C’era una volta il Co.Re.Co.

Era l’articolo 130 della Costituzione – abrogato nel 2001 – che sin dalla sua entrata in vigore – primo gennaio 1948 – prevedeva l’istituzione del Comitato Regionale di Controllo. Infatti esso affermava che:
“Un organo della Regione, costituito nei modi stabiliti dalla legge della Repubblica, esercita, anche in forma decentrata, il controllo di legittimità sugli atti delle Province, dei Comuni e degli altri enti locali.
In casi determinati dalla legge può essere esercitato il controllo di merito, nella forma di richiesta motivata agli enti deliberanti di riesaminare la loro deliberazione.”

Nel Titolo V della Costituzione, all’articolo 114 era indicato che: “La Repubblica si riparte in Regioni, Province e Comuni”. E nella VIII disposizione transitoria e finale era disposto che: “Le elezioni dei Consigli regionali e degli organi elettivi delle amministrazioni  provinciali sono indette entro un anno dall’entrata in vigore della Costituzione.”

Nella realtà i tempi furono rinviati più volte e la prima norma Costituzionale attuativa è stata la legge 10 febbraio 1953, n. 62, mentre i CORECO iniziarono ad operare solamente dal 1970, dopo l’approvazione della relativa legge elettorale ed eletti i consigli regionali.

In effetti il Comitato regionale di controllo, con sede nel capoluogo di ciascuna Regione, era un organo collegiale  nominato dal Presidente della giunta regionale con pari durata e costituito, in seguito  alla legge n.142/1990 riguardante l’Ordinamento delle autonomie locali, da quattro esperti, come indicati nell’articolo 42, tra cui un avvocato, un dottore commercialisti o ragionieri e un ex sindaco o altro politico o funzionario, nonché un magistrato o avvocato di stato.

La norma attribuiva al comitato il controllo di legittimità su tutte le deliberazioni dei consigli e delle giunte sugli atti amministrativi. L’annullamento delle deliberazioni illegittime doveva essere pronunciato con ordinanza motivata, entro il termine perentorio di venti giorni dal ricevimento del relativo verbale.

▸ **DATI RACCOLTI**

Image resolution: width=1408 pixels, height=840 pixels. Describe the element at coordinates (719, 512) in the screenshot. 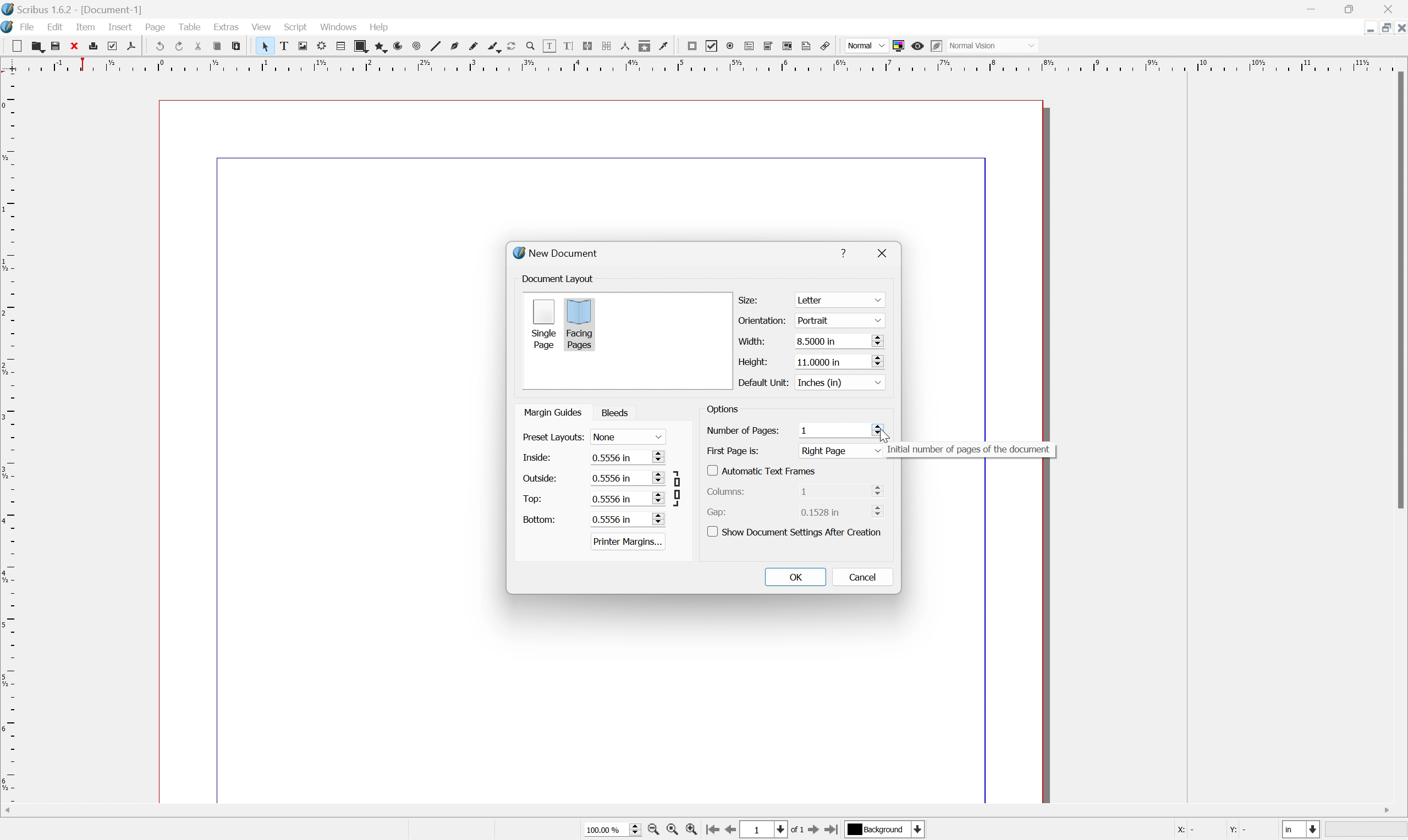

▸ **ESERCIZI E ATTIVITÀ**
(1) Riscrivi il passo del testo sul Co.Re.Co. a partire da "Nella realtà i" fino a "avvocato di stato.", sostituendo "solamente" con "soltanto".
(2) Scrivi il seguito del testo sul Comitato regionale di controllo, a partire dall'ultima frase riportata.
Per svolgere gli esercizi non occorre consultare i dati raccolti.

▸ **SOLUZIONI DEGLI ESERCIZI**
(1)
Nella realtà i tempi furono rinviati più volte e la prima norma Costituzionale attuativa è stata la legge 10 febbraio 1953, n. 62, mentre i CORECO iniziarono ad operare soltanto dal 1970, dopo l’approvazione della relativa legge elettorale ed eletti i consigli regionali.

In effetti il Comitato regionale di controllo, con sede nel capoluogo di ciascuna Regione, era un organo collegiale  nominato dal Presidente della giunta regionale con pari durata e costituito, in seguito  alla legge n.142/1990 riguardante l’Ordinamento delle autonomie locali, da quattro esperti, come indicati nell’articolo 42, tra cui un avvocato, un dottore commercialisti o ragionieri e un ex sindaco o altro politico o funzionario, nonché un magistrato o avvocato di stato.

(2)
Anche il controllo di merito doveva rispettare termini e modalità simili e in caso di vizio il consiglio provinciale o comunale veniva  invitato a riesaminare la deliberazione, con possibilità di poterla riconfermare, purché approvata a maggioranza assoluta.

Anche la normativa sanitaria nazionale di cui alla legge n.833/1978 attribuì al Comitato regionale analogo potere di controllo, fino alla sua soppressione nel 1991, sugli atti delle Unità Sanitarie Locali (USL) e degli istituti di ricovero e cura a carattere scientifico, integrato con un esperto in  materia sanitaria.

Nel 2001 sopraggiunge, infine, la modifica al Titolo V della Costituzione (legge costituzionale n.3/ 2001) che abroga tale articolo 130 insieme agli altri articoli 115, 124, 128 e 129, mentre ha riformulato poteri e competenze, nello spirito di una forte spinta in senso autonomistico e verso l’assetto “in senso federalista”.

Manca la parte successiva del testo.